As the article illustrates, the rise of social media and the urge to be “everywhere your brand is” may be driving some CEOs to show more of themselves. Yet many remain cautious about using such tactics unless a crisis or extraordinary situation makes it necessary. So the question is, when do you put your CEO in front of a camera?
The answer is to ask other questions: What do you hope to gain from it? What would you hope your audience comes away with?
If your brand is in crisis and your CEO goes on camera to give a heartfelt mea culpa and vows to fix the problem, the hope is this staunch the flow of bad publicity by showing your company isn’t hiding from the problem. The CEO acknowledges there is a problem and vows to fix it.
If your brand is on the rise and your goal is greater brand recognition or extension by positioning your leader as an person who wants to provide a good product/service, you hope your CEO’s candor and persona makes that case and forms a bond with your audience.
But what if it backfires?
What if your CEO doesn’t come across that well? What if they seem wooden, simply mouthing what they are prompted to say, and don’t connect with your audience? People may resent what they perceive as insincerity and be turned off by what they perceive as a blatant and cheap appeal to their emotions.

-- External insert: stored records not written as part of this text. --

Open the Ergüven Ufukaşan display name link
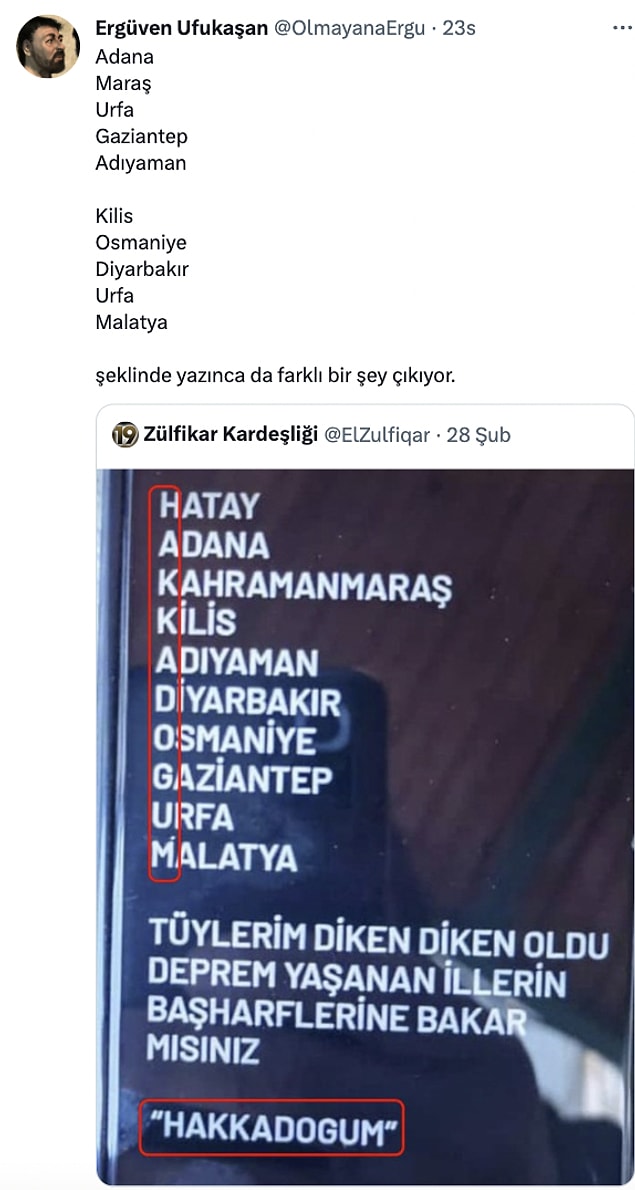The width and height of the screenshot is (635, 1190). pos(181,29)
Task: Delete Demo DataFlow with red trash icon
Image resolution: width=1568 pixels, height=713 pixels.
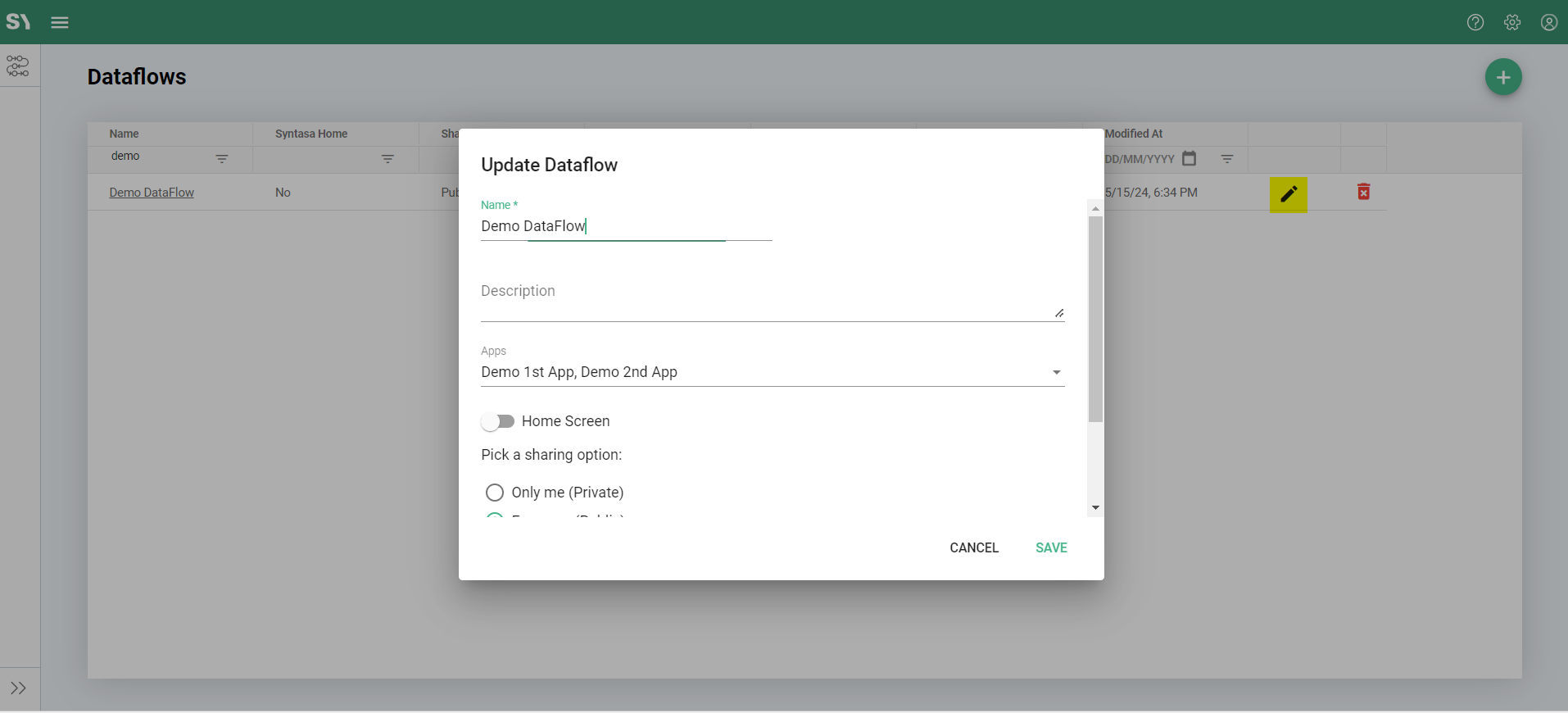Action: click(x=1363, y=192)
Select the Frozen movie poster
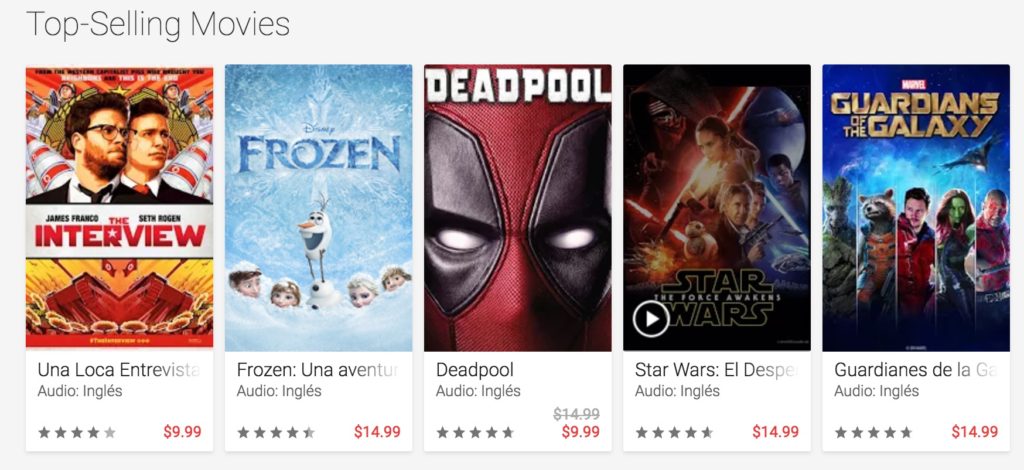This screenshot has height=470, width=1024. 318,208
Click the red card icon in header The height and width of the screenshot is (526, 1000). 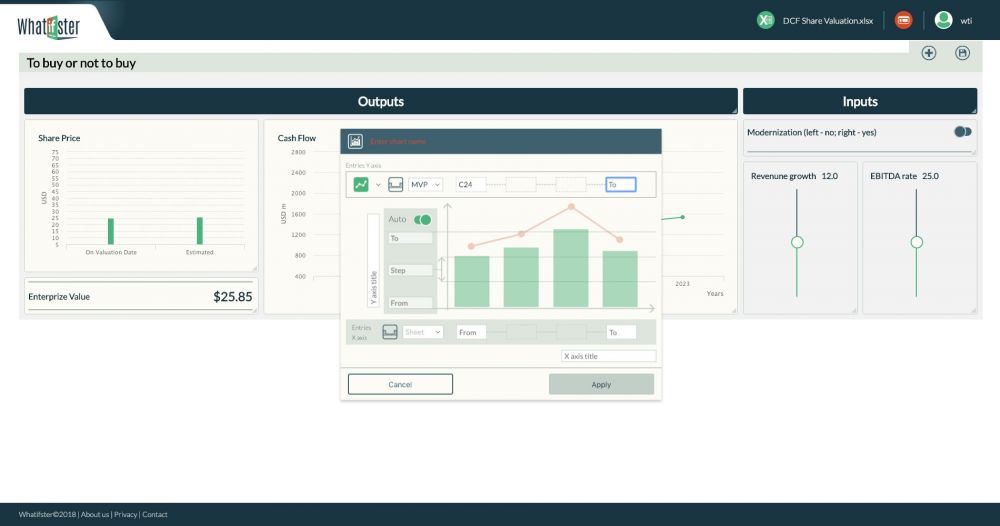(903, 20)
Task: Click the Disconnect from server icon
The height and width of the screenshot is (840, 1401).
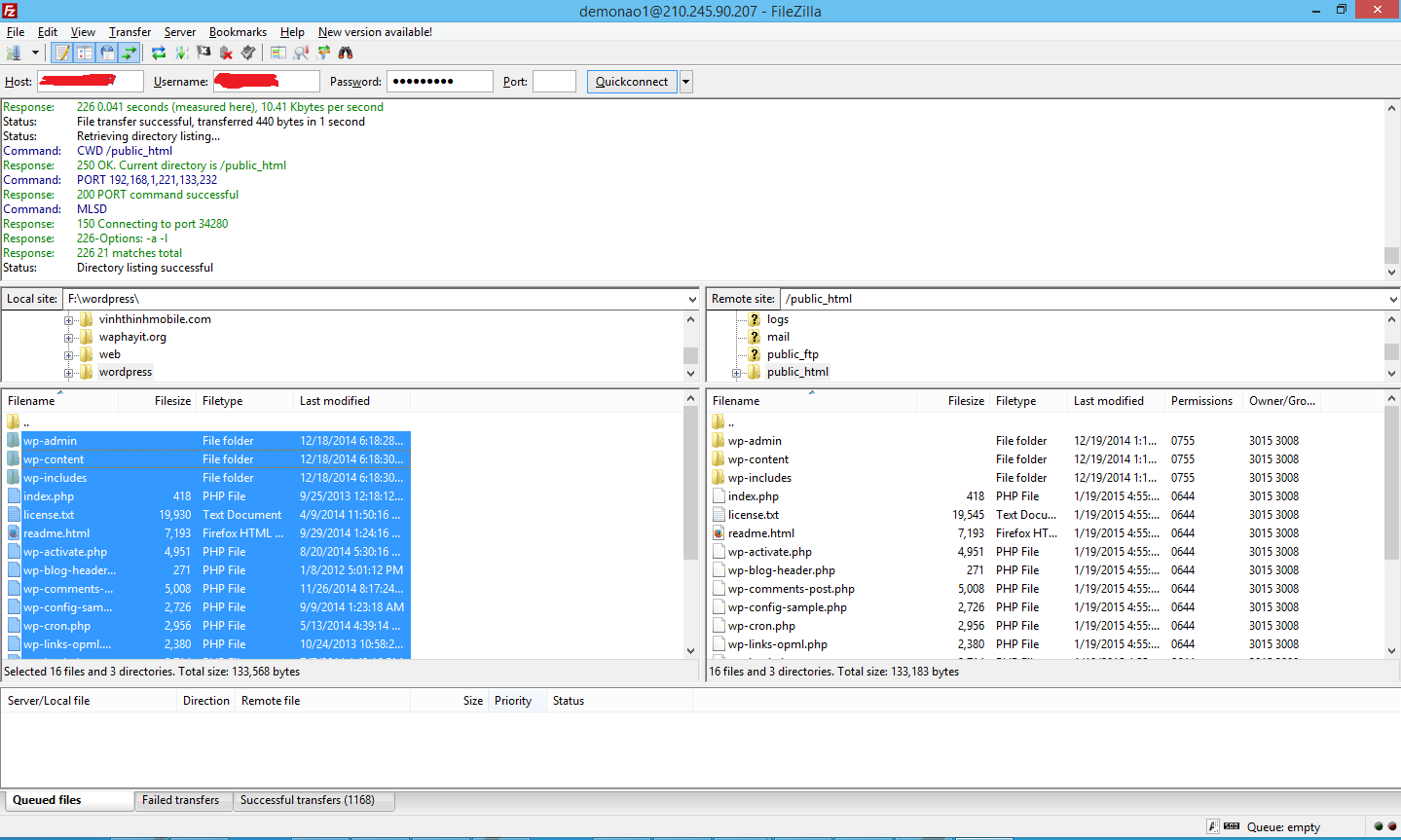Action: point(226,53)
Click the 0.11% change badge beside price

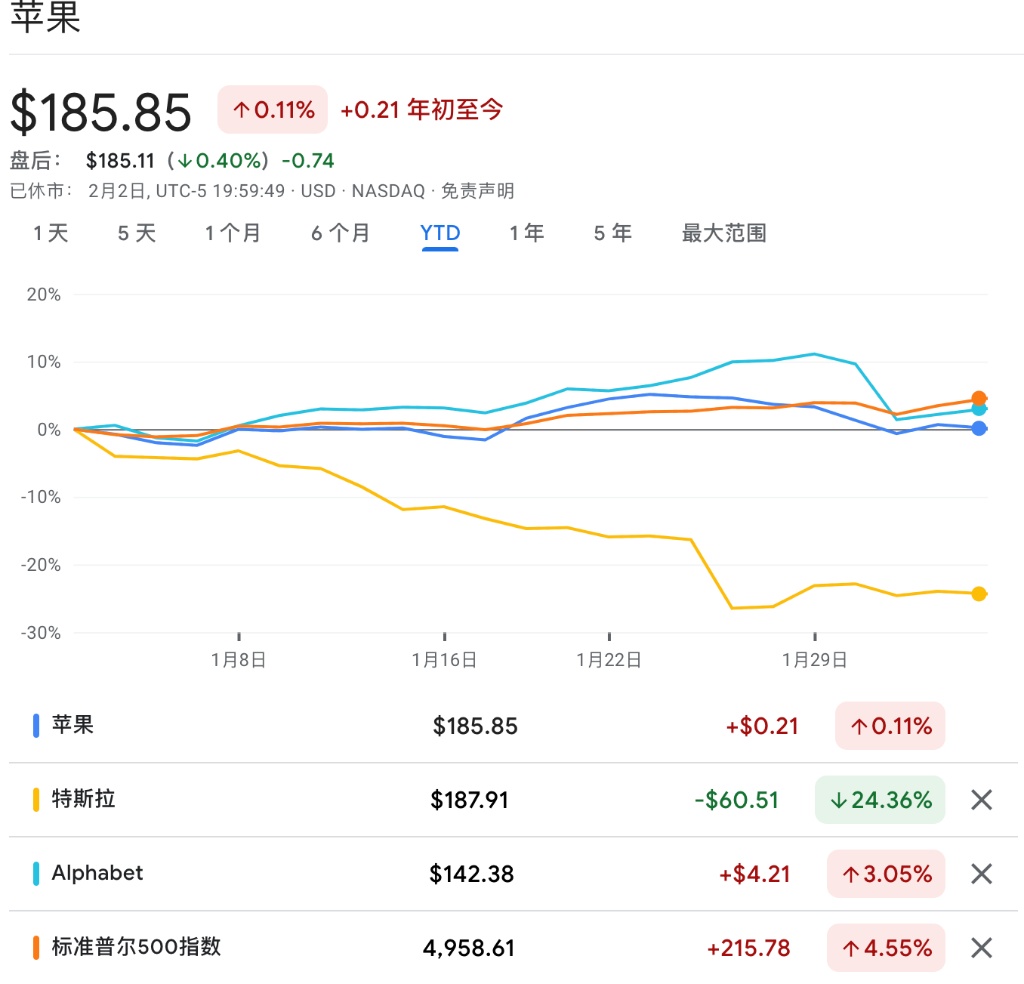(273, 110)
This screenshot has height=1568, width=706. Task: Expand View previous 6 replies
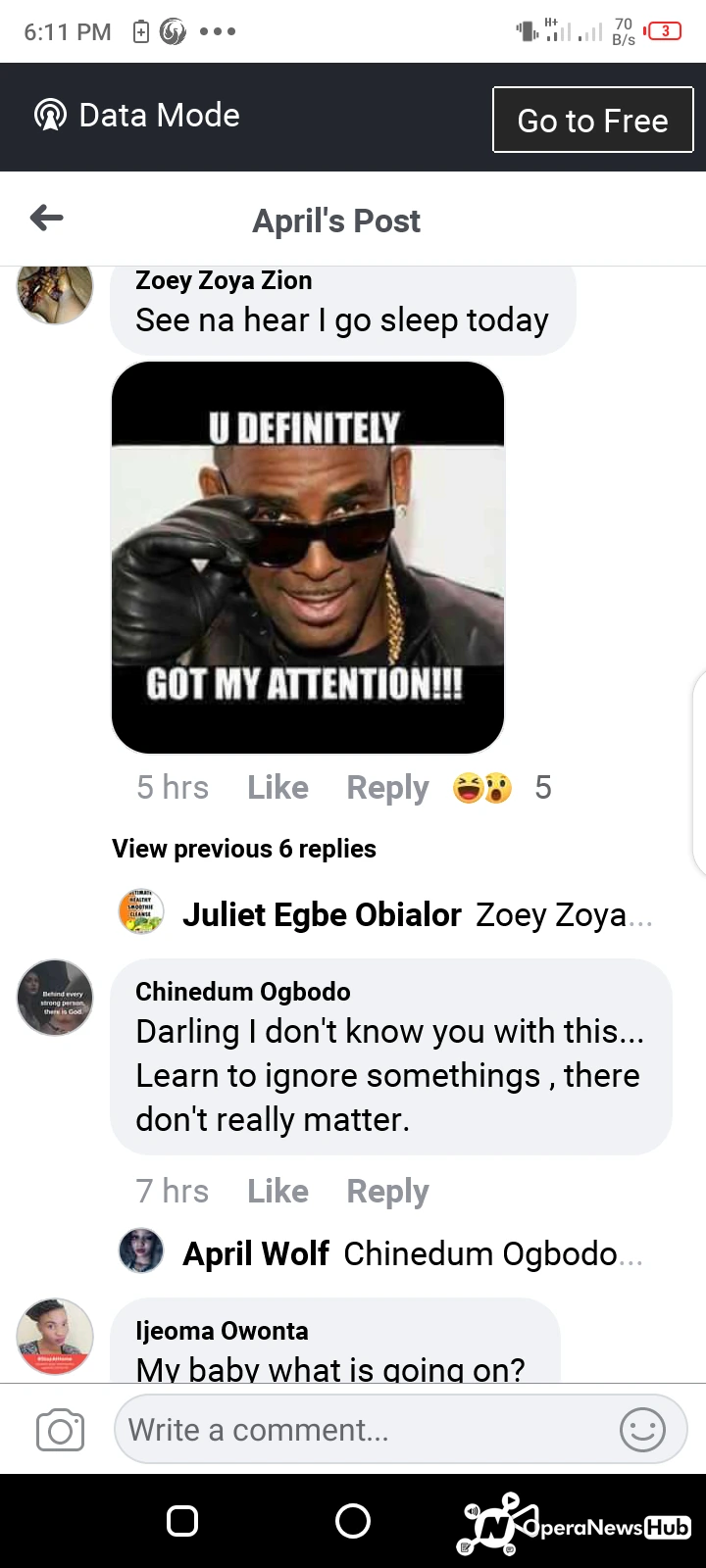point(244,849)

Social media adds a “wild card” to the mix. It broadens your audience and number of potential responses, so you run a greater risk of having a negative response generate its own firestorm, which achieves the opposite of what you’d hoped for.
Before putting your CEO and brand into a situation where you spend more time reacting to brushfires than counting compliments, you probably need to ask several questions:
- What are you hoping to achieve by putting your CEO in front of a large, unfamiliar audience?
- Can your CEO deliver on the stated objective (assuming you have the right message and your CEO is properly prepared)?
- Can you accept/manage the outcome once the message is out there?
Rarely are CEOs and companies able to do this on their own. They’re simply too close to the brand and the leader to objectively determine if both are right and can work as intended. To make this strategy successful, you need a “mirror” — an honest one — to make sure what you see is what your audience sees and the message delivered is the one they get.
Find that “mirror” and take a good look — before you let your audience do the same.